Text excerpt:
=-=-=-=-=

Organismic Approach

Organismic Approach

 

a methodological principle that is one of the forms of the holistic approach to the study of objects in organic nature.

The organismic approach is based on the idea that an organism possesses specific attributes that account for its wholeness and that it possesses particular laws of organization that can only be discovered by viewing the organism as a whole. The approach became popular at the end of the 19th century, when discoveries in biology and psychology were shown to be in clear contradiction to the postulates of both mechanism, which reduced the organism to the sum of its component cells, molecules, and atoms, and neovitalism, which sought to renew the search for a nonmaterial “vital principle.”

=-=-=-=-=

Work task A:
In the text on the organismic approach, list every unit that mechanism is said to have reduced the organism to.
Work task B:
Carry the text on the organismic approach forward from its final sentence.

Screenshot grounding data
=-=-=-=-=

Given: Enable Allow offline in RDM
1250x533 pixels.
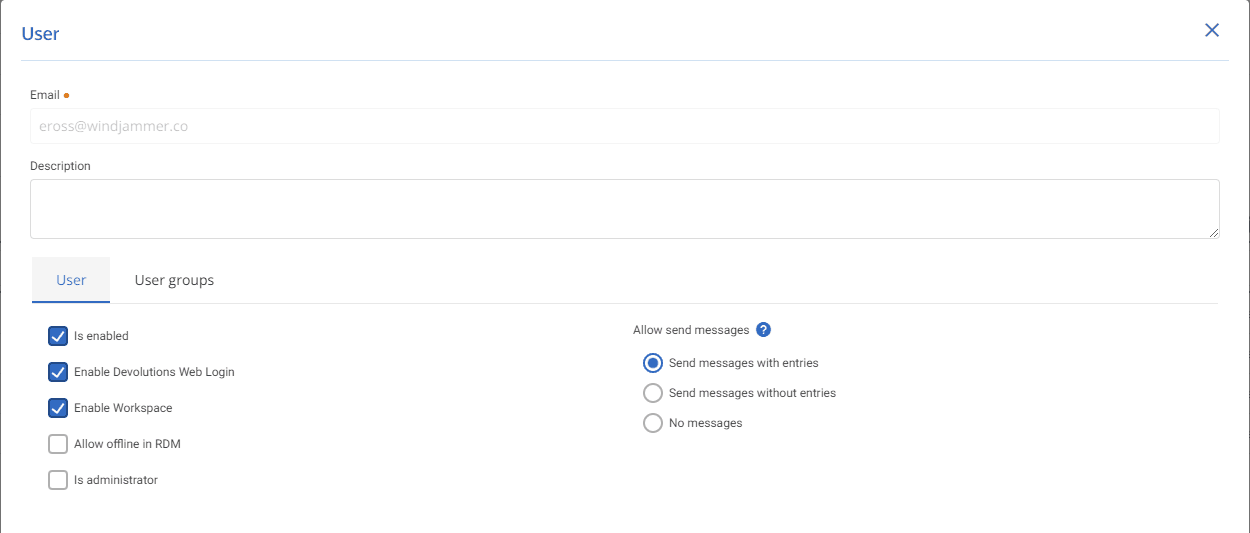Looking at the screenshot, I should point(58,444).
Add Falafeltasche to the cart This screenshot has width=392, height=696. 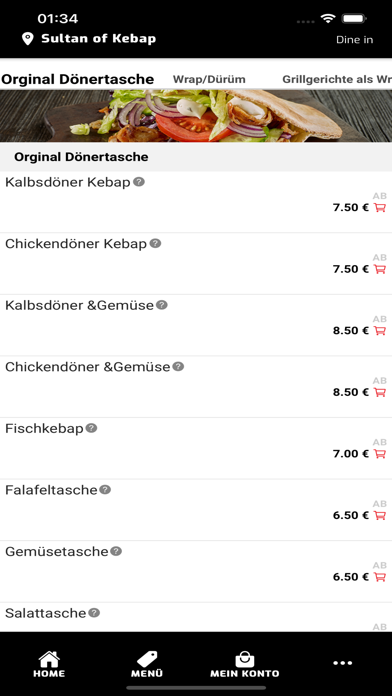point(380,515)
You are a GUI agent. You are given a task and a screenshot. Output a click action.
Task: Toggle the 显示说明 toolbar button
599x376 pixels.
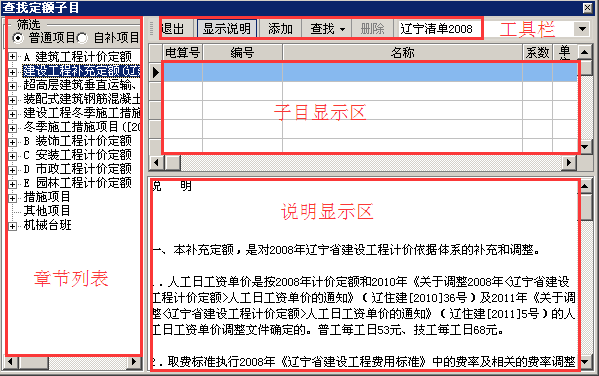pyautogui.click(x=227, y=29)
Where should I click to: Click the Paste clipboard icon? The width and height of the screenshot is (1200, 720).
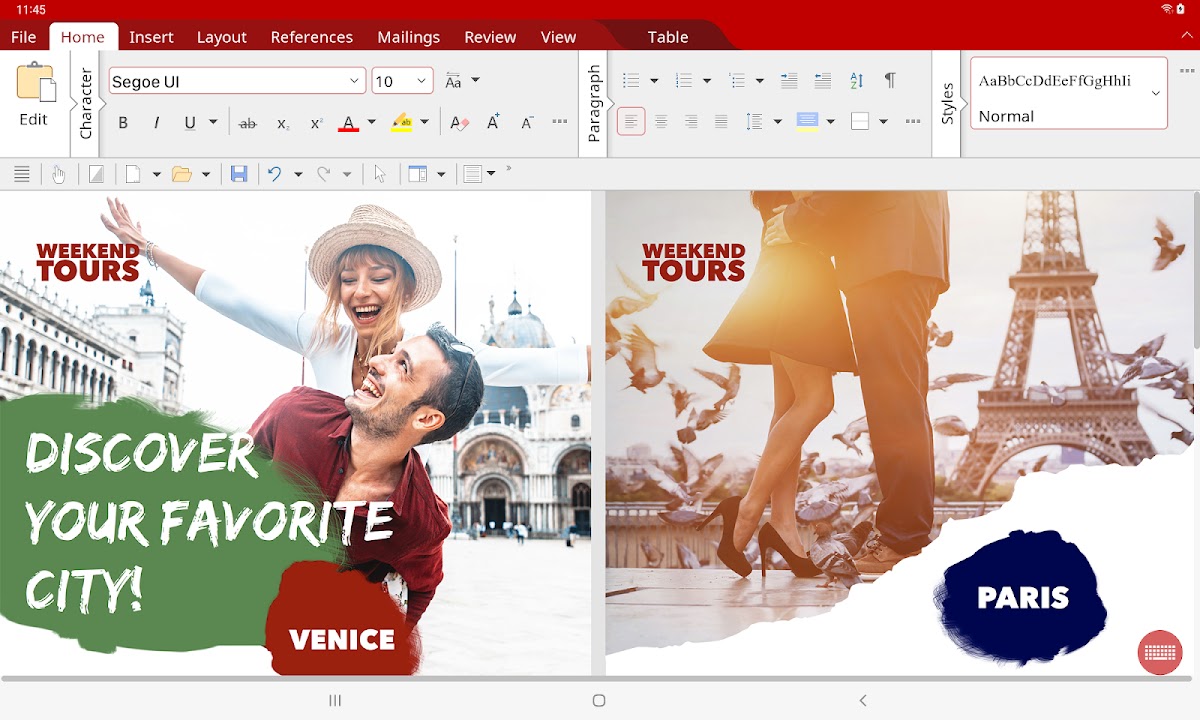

=-=-=-=-=

Exercise answer A:
Cells, molecules, and atoms.

Exercise answer B:
Specific examples of the organismic approach were the theories of organicism, Gestalt psychology, holism, emergent evolution, and organic indeterminism. Some of these theories (especially organicism) were entirely materialist in character, while others included elements of idealism and mysticism in addition to positive methodological ideas (as in holism and the theory of emergent evolution). Practically speaking, all of these concepts have died out. However, the basic ideas of the organismic approach continue to play a constructive role in two ways: their subject matter has been further developed in the theory of integrative levels of organization, and their methodological background has become part of the systems approach.

REFERENCE

Kremianskii, V. I. Strukturnye urovni zhivoi materii. Moscow, 1969.